Being a Mum of “switched on” teens can be challenging – particularly when you are working with organisations that just don’t get our youngsters are the key to the future.

So here’s my question – do you nurture your up and coming stars – or are you bound by “rules and regulations”?

Here’s my challenge, one of my youngsters was really keen to get involved in an enterprise that would allow them to create a recurring income stream that would, supposedly, last forever.  Yes, the system requires the ‘authorised person’ to be 18… I’m cool with that, it’s a legal thing and I’m prepared to enter into the agreement based on the fact that I’m the ‘front person’ and my teen will be the one who learns the system, presentations, benefits etc.  Essentially, I’m there as a coach…

Great stuff!  Having been involved in a number of systems; this isn’t an issue – training is offered to the parties interested in the system and generally, all parties are welcomed – after all, you’re growing awareness and ensuring everyone is party to the correct system.

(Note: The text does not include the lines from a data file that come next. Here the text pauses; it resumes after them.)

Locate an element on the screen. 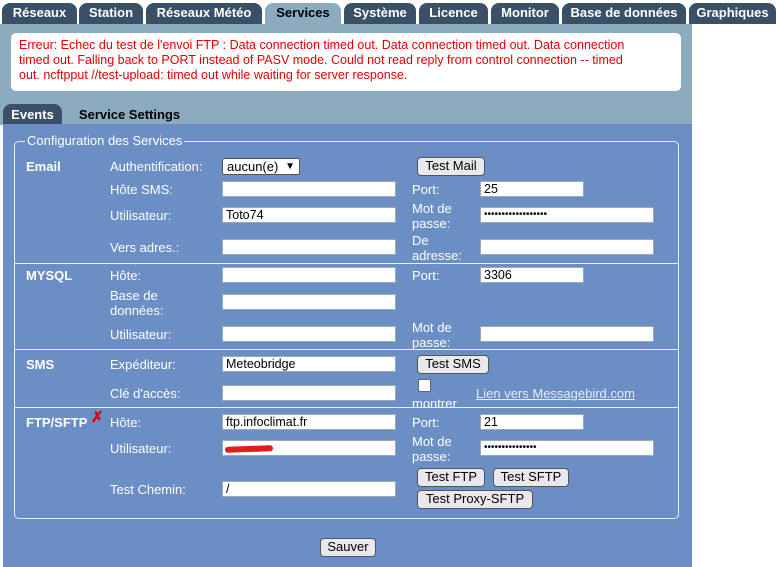 This screenshot has width=776, height=567. mysql-db-label-2: données: is located at coordinates (137, 310).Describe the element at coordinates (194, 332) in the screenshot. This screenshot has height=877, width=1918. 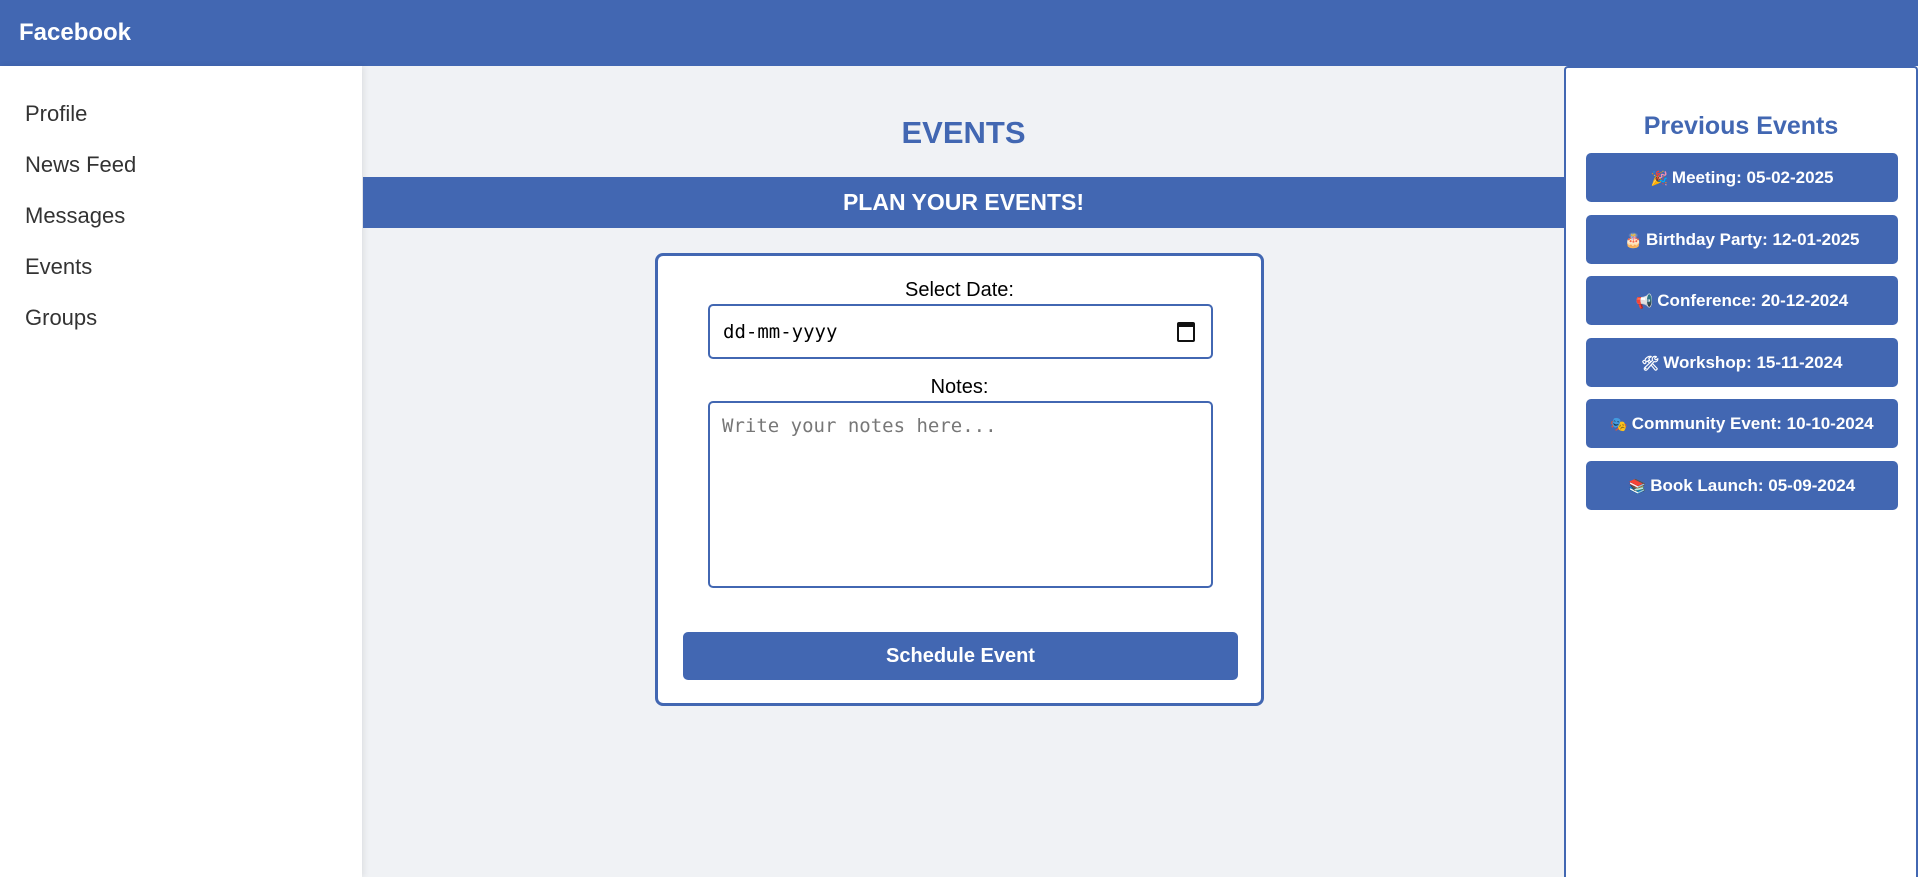
I see `sidebar-item-groups: Groups` at that location.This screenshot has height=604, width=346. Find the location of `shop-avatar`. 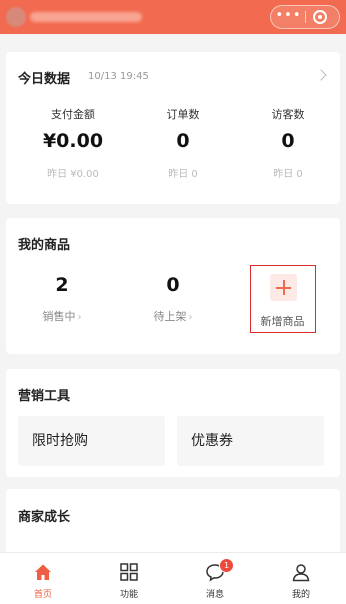

shop-avatar is located at coordinates (16, 17). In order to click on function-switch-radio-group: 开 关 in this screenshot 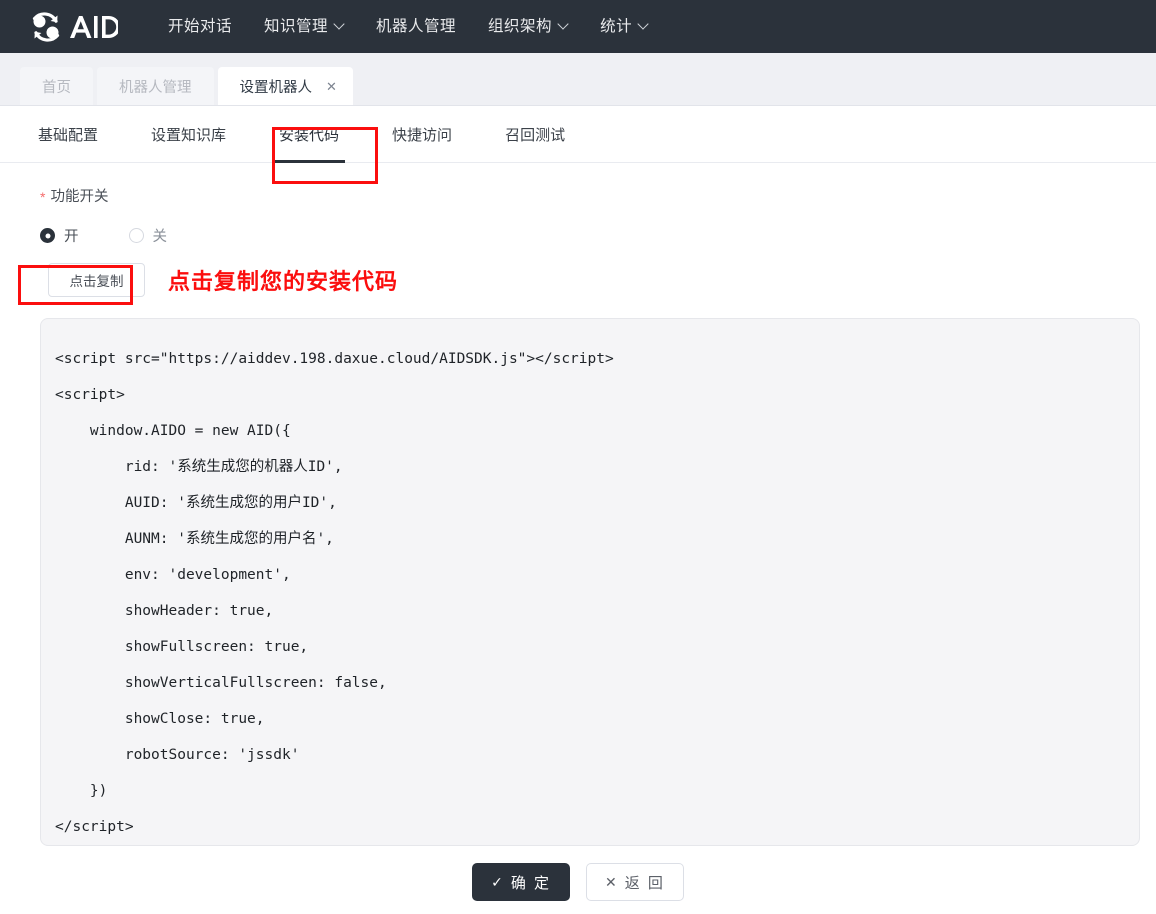, I will do `click(598, 236)`.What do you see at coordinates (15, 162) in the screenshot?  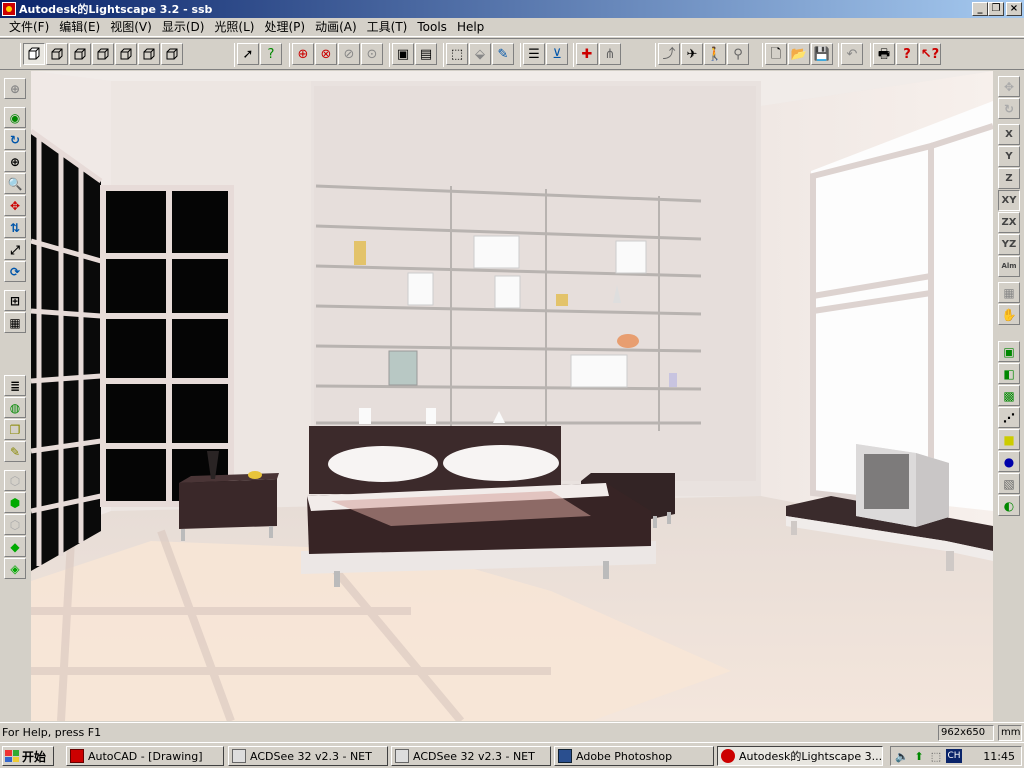 I see `zoom-in-icon: ⊕` at bounding box center [15, 162].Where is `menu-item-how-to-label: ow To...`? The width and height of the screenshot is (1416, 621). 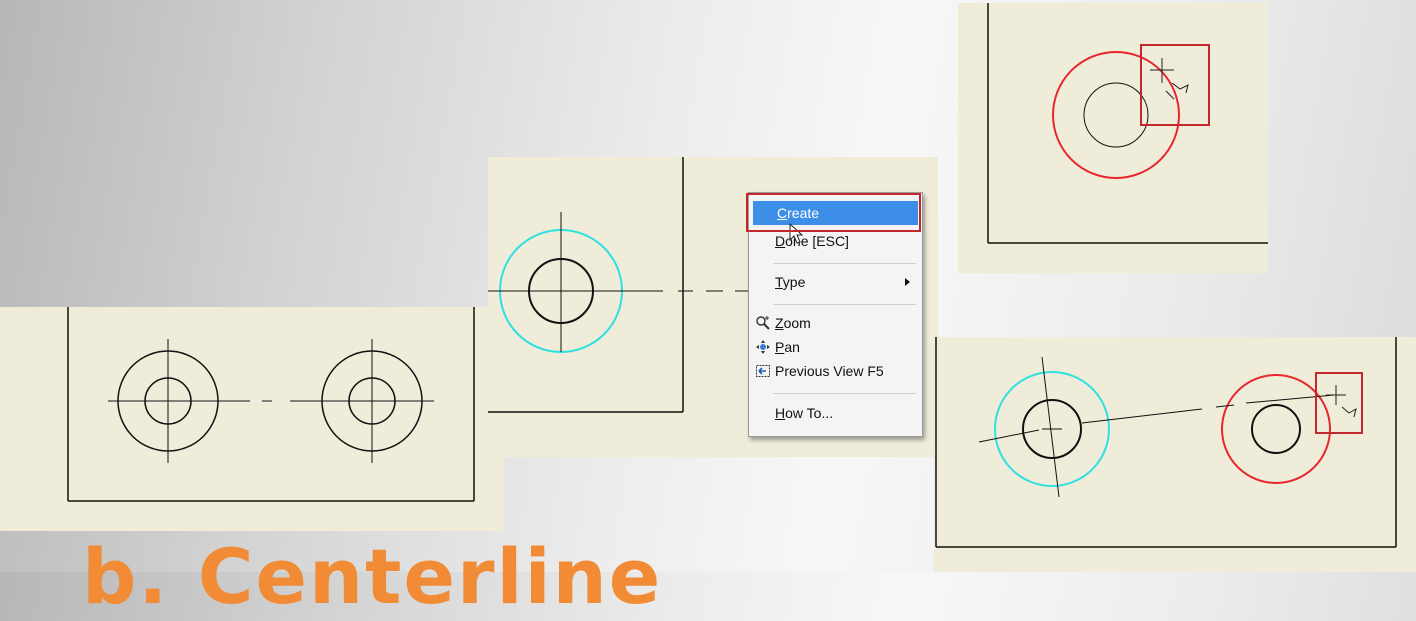
menu-item-how-to-label: ow To... is located at coordinates (810, 413).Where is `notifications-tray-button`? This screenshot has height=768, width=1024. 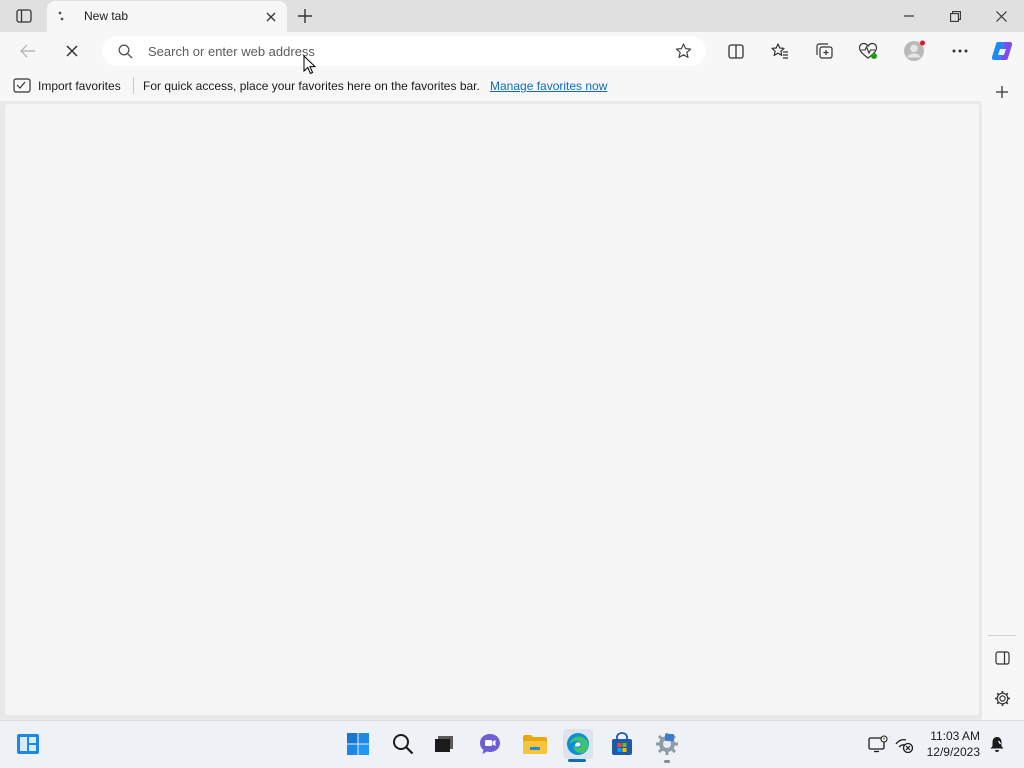 notifications-tray-button is located at coordinates (878, 744).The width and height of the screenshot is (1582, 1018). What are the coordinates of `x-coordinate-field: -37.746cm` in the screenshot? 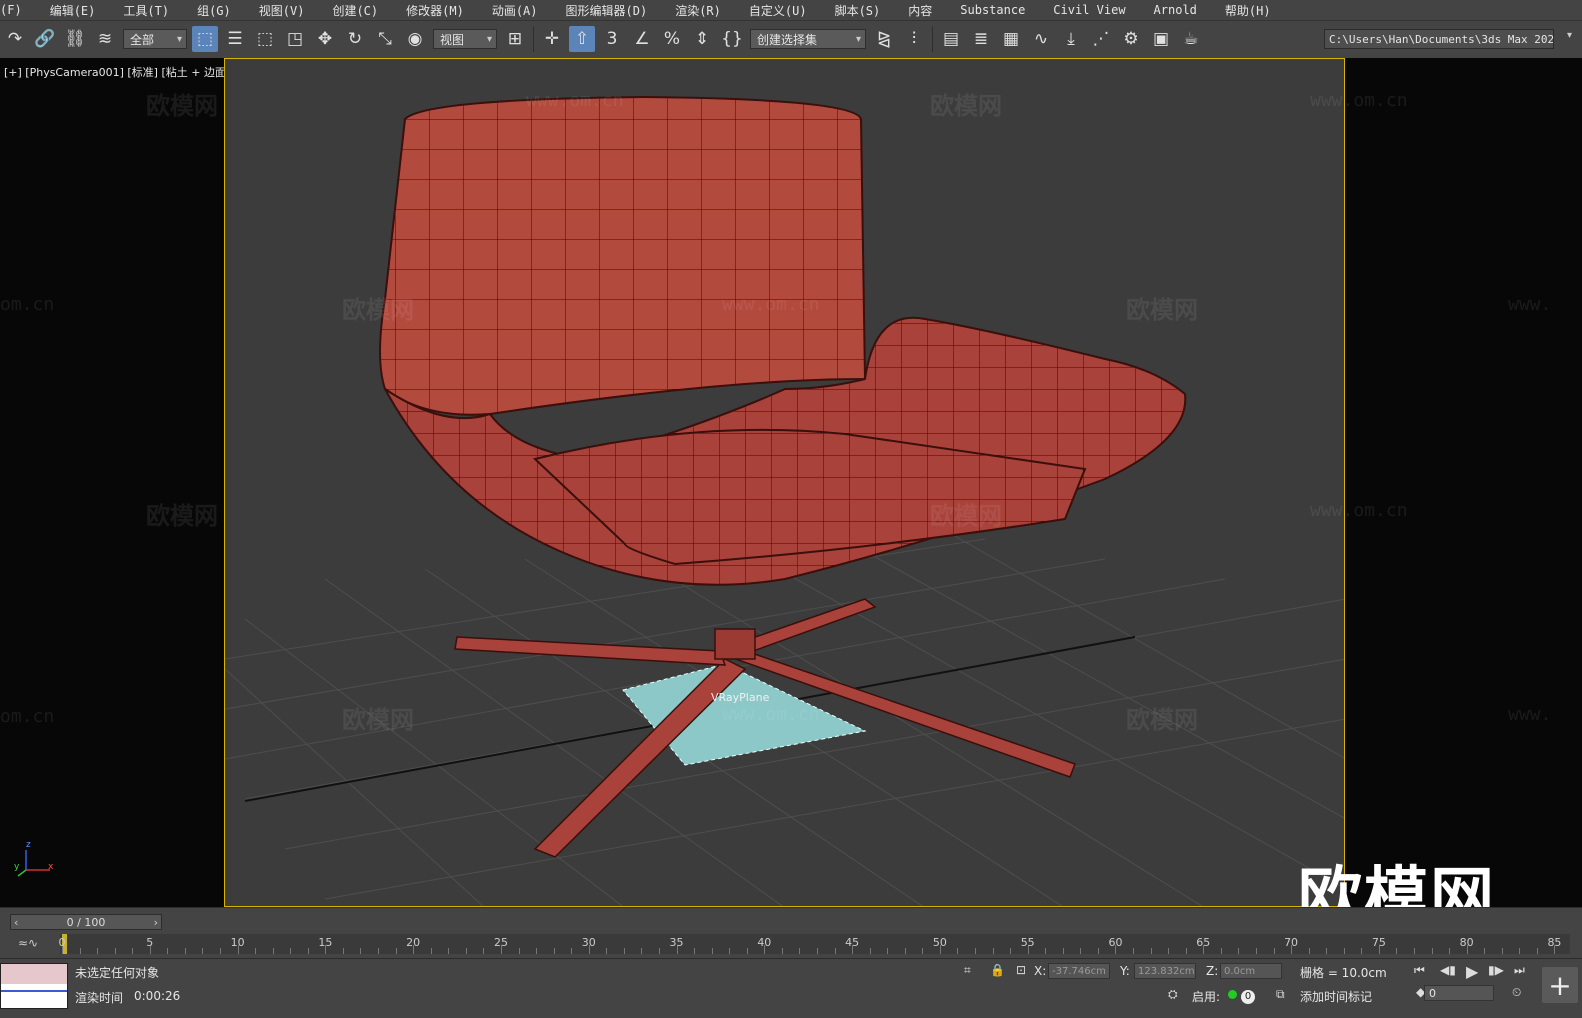 It's located at (1079, 971).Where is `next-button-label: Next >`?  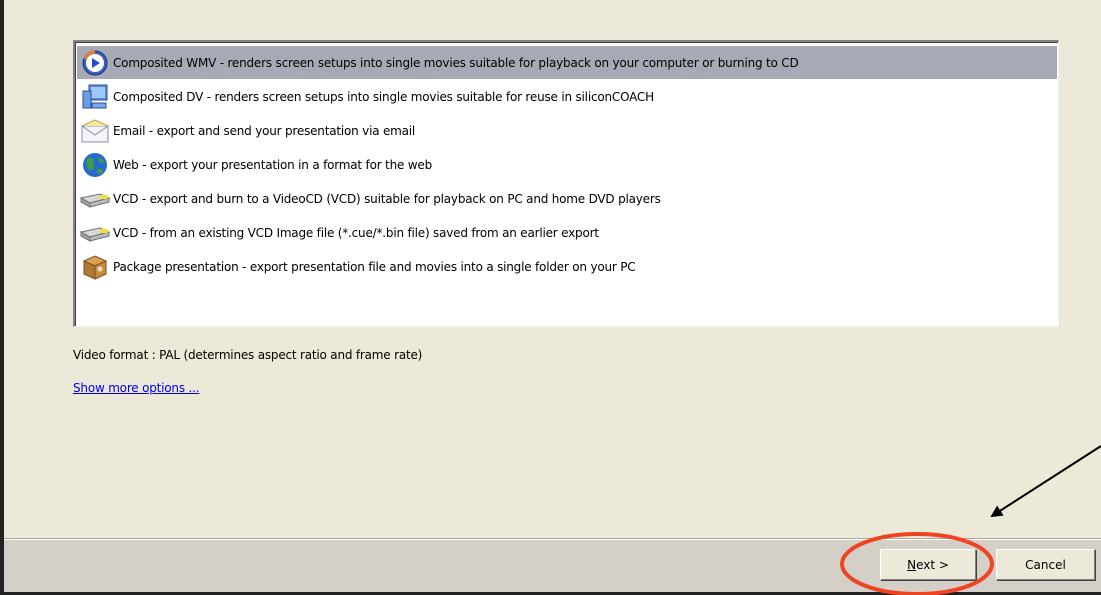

Mum and Daughter - supportI’m a massive advocate of young people who “want to change the world”.  Anyone who is interested enough to learn a system, promote the products and the system should be given the opportunity to do so – as long as they have an adult who can coach / mentor them.  By all means, make it a condition of attending training that the Adult must be present – but why would you destroy the enthusiasm of your up and coming business builders by saying “you’re not 18, you can’t attend”.

For heavens sake! This young person is exactly the type of person you want in your business – let’s look at some examples of young people who have done really well, despite ‘the rules’.

Anthills 30Under30 Achievers

Jeremy Hansen, QLD (b. 1996)

Jeremy is my daugthers’ age!

Jeremy’s company, GlowBored, has provided PR services for various large national touring theatre shows, including “Legally Blonde” and “Annie.” This year, he’s heading on tour with the Miranda Sings Australian Tour, as the outfit’s national publicist.

Alex Jeffery, VIC (b. 1994)

GettBusy is business venture number five for Jeffery. And as for most entrepreneurs who really done got busy, his success is no lucky occurrence: it’s the fruit of a greater plan to rock the business world.

Brandon Cowan, NSW (b. 1994)

Brandon co-founded Crazy Dog Apps because “not turning at least some of my app ideas into reality was not an option.” Now, at 19, he is a sole owner of one of only 364 Aussie app development companies.

 What about all the other Young Entrepreneurs?

Violent Lips

Violent Lips was created by entertainment industry veteran Jeff Haddad and his daughters Isabella and Sophia. At 13 years old, Isabella Haddad and her sister were playing with their mom’s temporary Chanel tattoos when she affixed them to her lips. Just like that, the idea for temporary lip art was born as Isabella and her family set out to create FDA approved, cosmetic grade lip appliques. Fast-forward two years later and her company, Violent Lips is one of the fastest growing trends in beauty – being hailed as the “Future of Lipstick” by Allure Magazine.

Or the other Entrepreneurs Who Made A Fortune Before They Were 18?

My goodness, what if their parents or they paid attention to the system that said they ‘had to be 18’?

What amazes me are the number ‘systems’ that restrict access to their training to those who are 18 and over. Are you kidding me?  If these “kids” are driving the business you’ve invested in, they’re going to be one of your best recruits – they’ll be “indoctrinated” into the system and they’ll know how to sell it, present it and grow it – WHAT MORE COULD YOU WANT?

Mentor them in and support now

If you want an absolutely kick ass business – mentor the youngsters in.  Show them how the business really works, teach them the system – they’ll hit the ground running…

Of course, you could tell them you’re not interested in dealing with them until they’re 18 because “the rules” say you can’t – do you reckon they’ll want to be in your business and helping you when they do turn 18?  Or will they go with the guys who have provided the support and mentoring?

What about the parents who agree they’ll be the front person but are told that only they can turn up for the training etc?  Do you really think you’ll have the dedicated team you want?

Get Over Yourself

If you reckon you’re all that great, then prove it!  Work out how to mentor youngsters through their formative years and become “all they can be”.